The Woodstock Festival of 1969 was officially named the Woodstock Music & Art Fair. According to Michael Lang in Roots of the 1969 Woodstock Festival, the inclusion of “art” in the festival name was a nod to Woodstock, NY’s status as an art colony—beginning in the early 1900s with Byrdcliffe and the Maverick Festivals and later with organizations like Group 212.
Recently I spoke by phone with Nina Yankowitz of nyartprojects about her days at Group 212. A 1969 Fine Arts graduate of the School of Visual Arts, Yankowitz doesn’t recall where she first heard about the fusion collective, but she says that word about it was on the street in NYC’s Greenwich Village. Nina loved Group 212’s fearless collaborative spirit and remembers that she first installed her draped paintings on the trees in the surrounding Group 212 landscape. She says that Group 212’s propulsive and adventurous style of mixing music, painting, sculpture, photography, electronic sounds, poetry, and performance art opened her up to embrace new technologies and emerging artistic disciplines. For example, she met Ken Werner, a musician, at 212 in the summer of 1968, and she recalls their collaboration. Werner made an audio rendition to realize Nina’s desire to include sound that would mimic the musical score, Oh Say Can You See, on her draped canvas. This embodied the concept of hearing and seeing sounds as they unfolded from her draped paintings. The installation was exhibited later that year at Kornblee Gallery in New York City.

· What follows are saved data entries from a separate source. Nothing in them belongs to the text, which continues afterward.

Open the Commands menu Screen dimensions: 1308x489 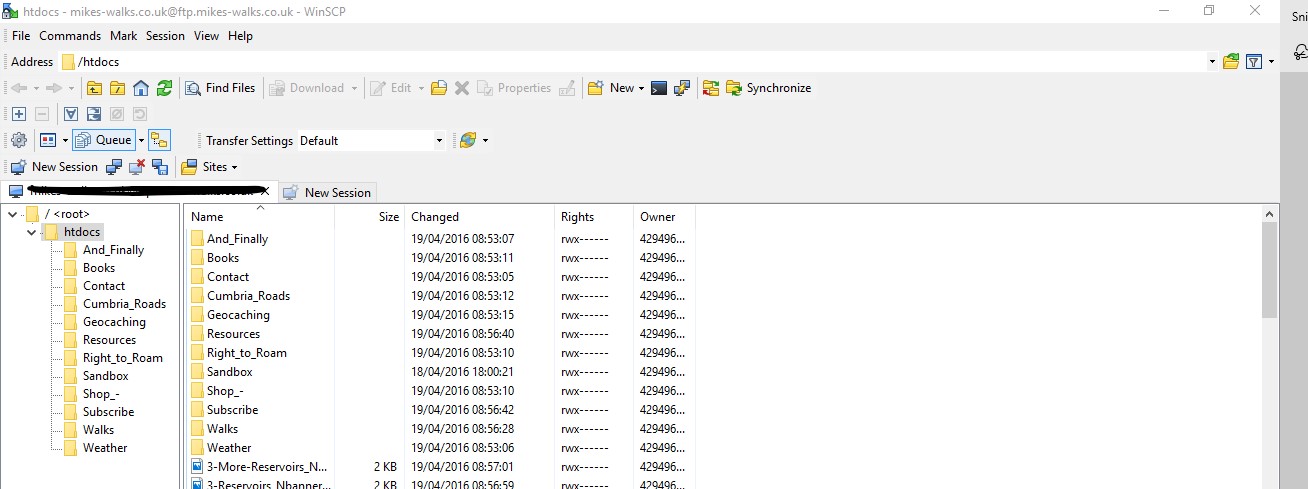[70, 36]
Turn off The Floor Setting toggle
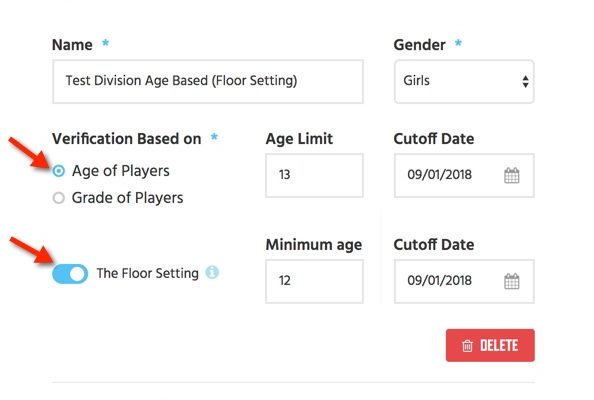594x400 pixels. point(70,274)
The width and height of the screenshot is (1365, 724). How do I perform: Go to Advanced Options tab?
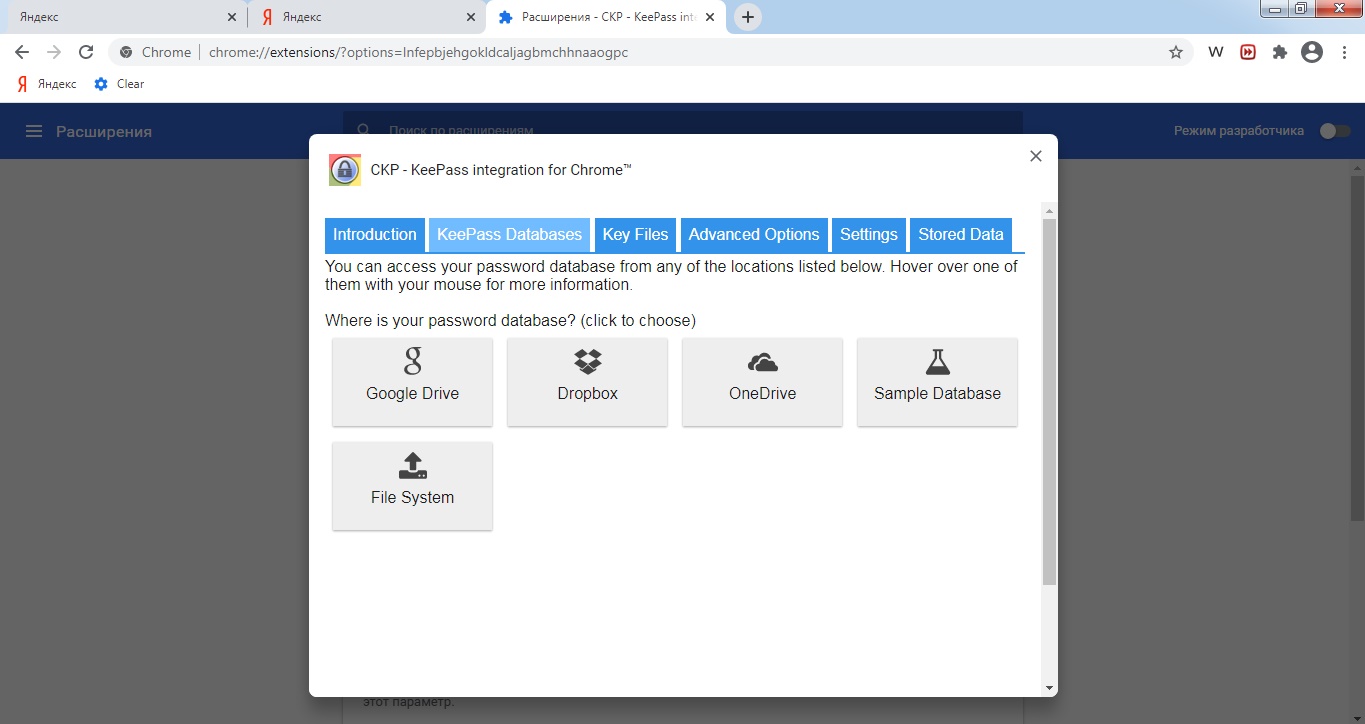tap(754, 235)
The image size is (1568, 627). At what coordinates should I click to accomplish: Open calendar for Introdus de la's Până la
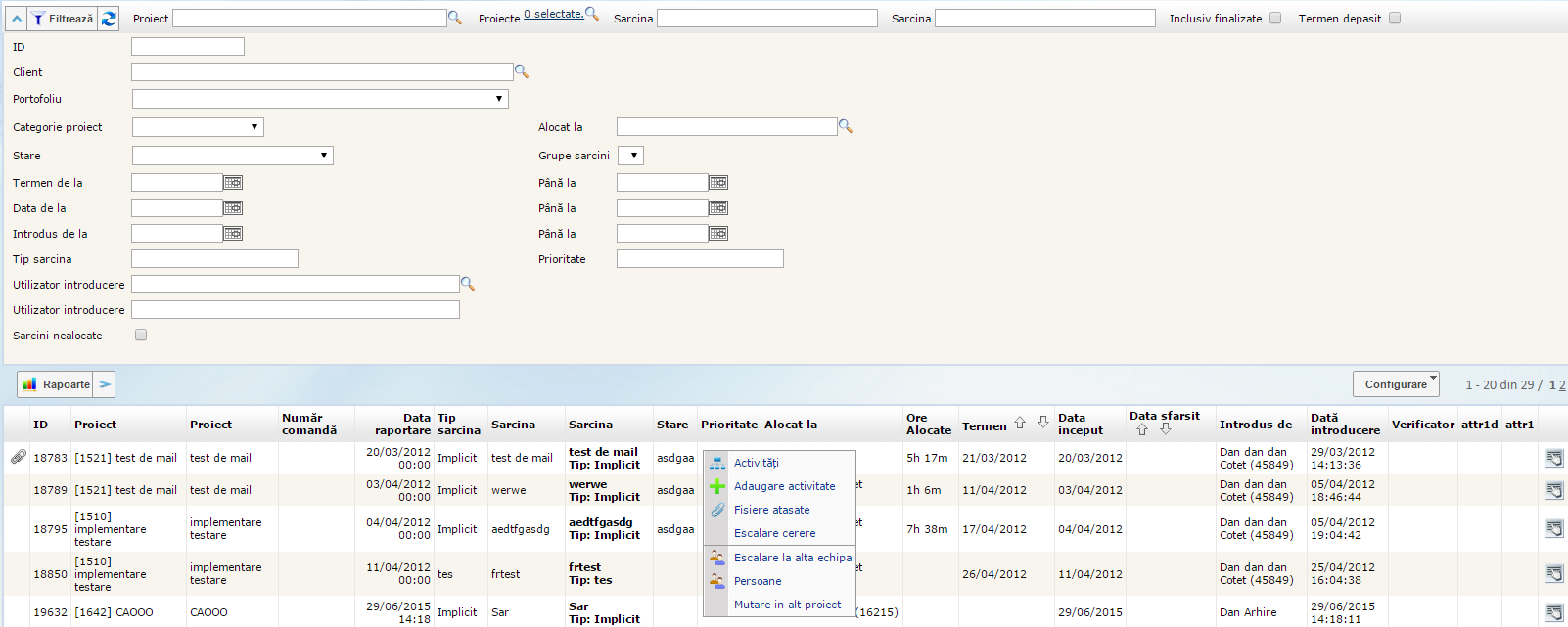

Yankowitz remembers running to catch the bus to Greenwich Village from South Orange Junior High School in New Jersey. She would sneak out of school to attend performances by Dylan and Hugh Romney at the Cafe Wha in the Village, returning without her delinquency having been discovered. Her later Woodstock experience put her in touch with many new and exciting musicians and artistic collaborators. She met people like Sunny Murray, Dave Burrell, and Chuck Santon—an artist who spent most of his time at Robert Wilson‘s Byrdcliffe, devoted to experimental workshops/productions. She also met musician Juma Sultan, and it was he who encouraged Nina and a friend to dance while Juma, Archie Shepp, Sunny Murray, and Dave Burrell were jamming. She remembers the music director wanting to “pull the cane around our necks!” Juma also took her to Byrdcliffe to meet Bob Dylan, and they, with others from the community, attended a Sound-Out at Pan Copeland’s farm. Yankowitz recalls people jumping through the fences, lying on the grass, and watching acts like Tim Hardin and Ritchie Havens.
One detail eludes Nina about her time at Group 212. She remembers a friend there who created marvelous performances based on the myth of Icarus. He also made beautiful photographs with his box camera, and she wonders what happened to the fellow who created and played this bird-man role. Can anyone help her out with that?